First: Thanks for an error report that is very easy to understand. I
wish all error reports where as well written as this.
> Error example:
>
> Failing case 1:
>
> address@hidden:~] parallel --dry-run -j 1 --header --colsep '\t' "echo
> f1={f-1} f2={f2}" :::: <(perl -e 'printf "f-1\tf2\nA\tB\nC\tD\n"')
> \t echo f1=A f2=B
> \t echo f1=C f2=D
Here you are giving --header the argument of '--colsep'. So the equivalent is:
parallel --header '--colsep' --dry-run -j 1 '\t' "echo f1={f-1}
f2={f2}" :::: <(perl -e 'printf "f-1\tf2\nA\tB\nC\tD\n"')

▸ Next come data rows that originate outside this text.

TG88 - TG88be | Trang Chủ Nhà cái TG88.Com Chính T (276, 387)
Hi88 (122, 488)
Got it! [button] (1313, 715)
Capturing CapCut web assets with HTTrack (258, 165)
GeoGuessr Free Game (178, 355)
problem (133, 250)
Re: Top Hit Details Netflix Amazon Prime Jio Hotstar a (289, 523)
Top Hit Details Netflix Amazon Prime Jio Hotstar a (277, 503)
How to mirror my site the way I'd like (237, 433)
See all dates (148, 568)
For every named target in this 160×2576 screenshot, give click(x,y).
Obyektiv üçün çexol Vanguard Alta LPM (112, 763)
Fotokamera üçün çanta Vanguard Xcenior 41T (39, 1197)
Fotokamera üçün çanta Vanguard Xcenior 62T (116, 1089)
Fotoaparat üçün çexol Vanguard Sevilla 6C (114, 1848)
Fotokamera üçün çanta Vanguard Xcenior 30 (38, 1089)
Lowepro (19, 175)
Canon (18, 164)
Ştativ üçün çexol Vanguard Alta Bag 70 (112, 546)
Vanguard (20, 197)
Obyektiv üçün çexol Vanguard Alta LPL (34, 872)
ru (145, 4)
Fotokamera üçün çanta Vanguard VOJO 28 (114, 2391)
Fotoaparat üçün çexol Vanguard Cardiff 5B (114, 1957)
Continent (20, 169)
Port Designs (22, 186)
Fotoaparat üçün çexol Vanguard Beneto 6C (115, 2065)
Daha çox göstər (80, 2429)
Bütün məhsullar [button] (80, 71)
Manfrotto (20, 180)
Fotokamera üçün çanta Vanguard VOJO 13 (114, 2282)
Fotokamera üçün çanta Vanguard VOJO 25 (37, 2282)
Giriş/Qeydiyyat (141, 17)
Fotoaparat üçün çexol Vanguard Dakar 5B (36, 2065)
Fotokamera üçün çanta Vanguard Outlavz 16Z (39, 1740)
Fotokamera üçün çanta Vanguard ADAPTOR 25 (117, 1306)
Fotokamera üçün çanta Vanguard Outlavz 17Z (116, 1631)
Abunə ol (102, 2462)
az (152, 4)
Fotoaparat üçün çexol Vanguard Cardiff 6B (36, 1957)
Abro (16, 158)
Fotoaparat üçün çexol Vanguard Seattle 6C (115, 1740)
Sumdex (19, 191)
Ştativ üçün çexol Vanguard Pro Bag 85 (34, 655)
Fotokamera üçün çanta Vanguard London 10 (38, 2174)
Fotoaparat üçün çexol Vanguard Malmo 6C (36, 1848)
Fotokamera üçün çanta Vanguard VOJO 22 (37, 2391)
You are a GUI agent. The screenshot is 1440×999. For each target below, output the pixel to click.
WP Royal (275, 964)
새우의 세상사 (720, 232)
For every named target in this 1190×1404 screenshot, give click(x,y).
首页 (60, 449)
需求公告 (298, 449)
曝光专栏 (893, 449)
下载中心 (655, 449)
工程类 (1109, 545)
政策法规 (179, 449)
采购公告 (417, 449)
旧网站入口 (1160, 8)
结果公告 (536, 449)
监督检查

--header always takes an argument and you are giving it one (albeit a
weird one).
> Failing case 2:
>
> address@hidden:~] parallel --dry-run -j 1 --header '.*\n' --colsep "echo
> f1={f-1} f2={f2}" :::: <(perl -e 'printf "f-1\tf2\nA\tB\nC\tD\n"')
Here you give --colsep the argument "echo f1={f-1} f2={f2}". This is
also a pretty weird argument to give --colsep.
In both cases I do not see a way to detect this: You _should_ be able
to give pretty weird input to both --colsep and --header if your data
requires this.
> Description:
>
> It appears that --header and --colsep when used with their default arguments
> can produce inconsistent results, if an argument is provided to only one of
> the two parameters. The result is counter-intuitive.
There is no default argument - they _always_ take an argument.